The International College of Dentists (ICD) is a global professional membership association for dentists. Conceived in 1920 and established in 1927, the organization seeks to 'honor outstanding professional achievement, meritorious service, and dedication to the continued progress of dentistry for the benefit of humankind'. With over 12,000 members in 140 countries, the ICD is divided into autonomous sections, largely based on countries or geographical regions. Membership, known as Fellowship, is extended by invitation only and inductees are awarded the title of Fellow of the International College of Dentists (FICD). The ICD is a non-profit organization that fundraises for and supports a wide range of humanitarian and educational projects aimed at improving oral health in underserved communities around the world.

== History ==
The ICD was conceived in 1920 at a farewell party in Tokyo for Dr. Louis Ottofy when he was returning home to the United States after practicing dentistry in the Philippines and Japan for 23 years. A colleague, Dr. Tsurukichi Okumura, a Japanese dentist, and Dr. Ottofy had the idea of forming an international dental organization. Six years later, at the Seventh International Dental Congress in Philadelphia, U.S. a group of dentists met again to finalize the concept of the ICD. On New Year's Eve of 1927, the College was announced with Drs. Ottofy and Okumura as the co-founders. The first President of the College was Andres O. Weber, from Havana, Cuba.

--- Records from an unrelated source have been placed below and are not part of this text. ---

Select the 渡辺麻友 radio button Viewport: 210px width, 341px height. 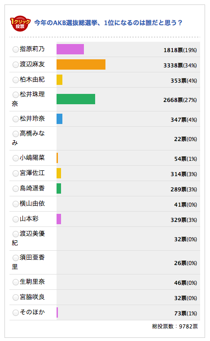coord(15,65)
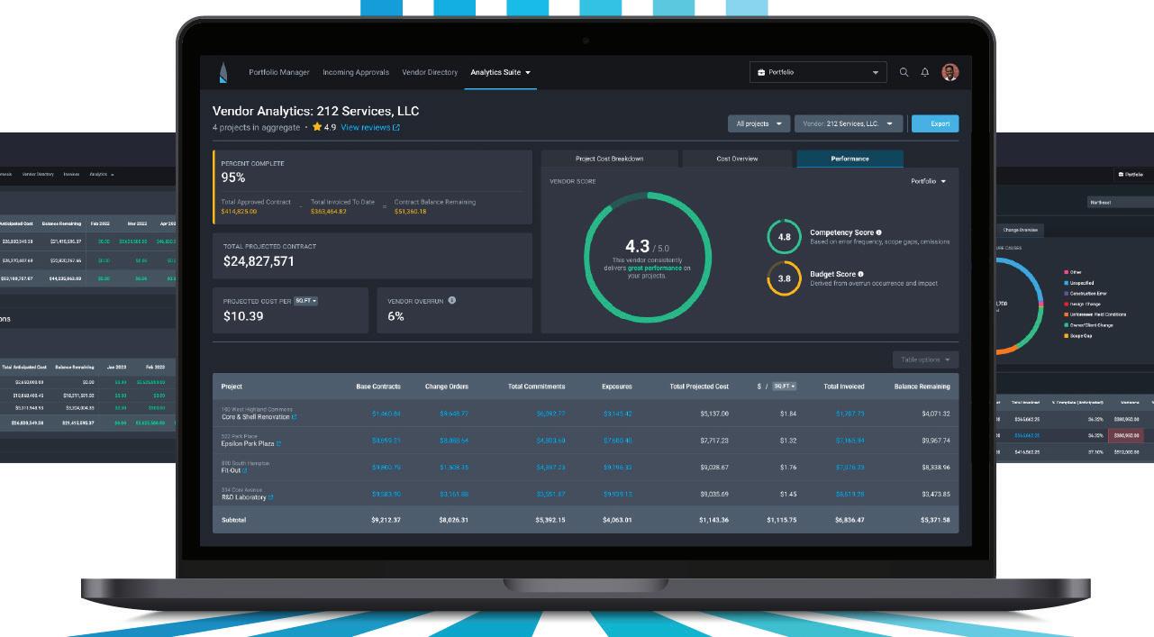Click the search magnifier icon
Viewport: 1154px width, 637px height.
[x=904, y=72]
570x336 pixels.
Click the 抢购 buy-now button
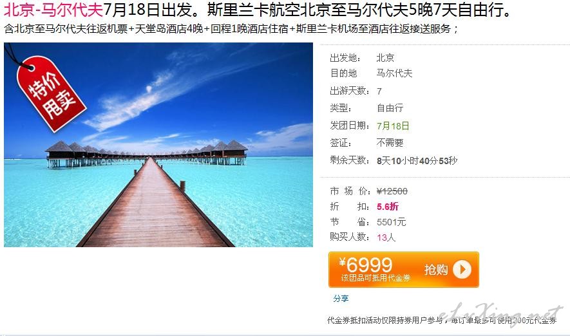point(403,270)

Initially, 250 dentists from 162 countries accepted the Fellowship oath. The group was selected based on an international reputation and participation in the FDI World Dental Federation. Each Fellow was given the task of nominating other dentists for membership.

==Growth of the organization==
In the years following the initial formation of the ICD, membership grew to the point where autonomous 'Sections' were required. In 1934, the first of these sections, located in the United States of America, was formed. More autonomous sections were formed in the ensuing years: Section II, Canada; Section III, Mexico; Section IV, South America, Section V, Europe; Section VI, India; Section VII, Japan; Section VIII, Australasia; Section IX, Philippines, Section X, Middle East; Section XI, Korea; Section XII, Taiwan; Section XIII, China, Section XIV, Myanmar; and Section XV. Section XX comprises regions around the world that are currently too small to be sections. Today, the organization claims a membership of over 12,000 (2024) from 140 countries.

== Structure ==
The organisation is led by an elected International Council and an Executive Committee. There are international standing and ad hoc committees, and 'Sections' (mostly based on countries) and 'Regions' (smaller areas) that largely manage their activities autonomously.

== Fellowship ==
Dentists who are inducted into the ICD place the post-nominals FICD with their name. Fellowship in the International College of Dentists is extended by invitation only. A nominated dentist must pass a peer-review process leading to the recognition of the individual’s “outstanding professional achievement, meritorious service, and dedication to the continued progress of dentistry for the benefit of humankind".

== Humanitarian and educational efforts ==
The ICD has a number of foundations which carry out both educational and humanitarian projects, and there is a college-wide fund called the Global Visionary Fund (GVF), which is the charitable arm of the ICD International Council. Its initiatives in fundraising and programming allow ICD to achieve its social mission of providing oral health care for the underserved as well as the delivery of educational programs where they are most needed. The College also collaborates with other foundations, charitable groups, and partners to extend its reach. The ICD has a long-term partnership with dental supplies and products giant Henry Schein through the company's charitable foundation, Henry Schein Cares.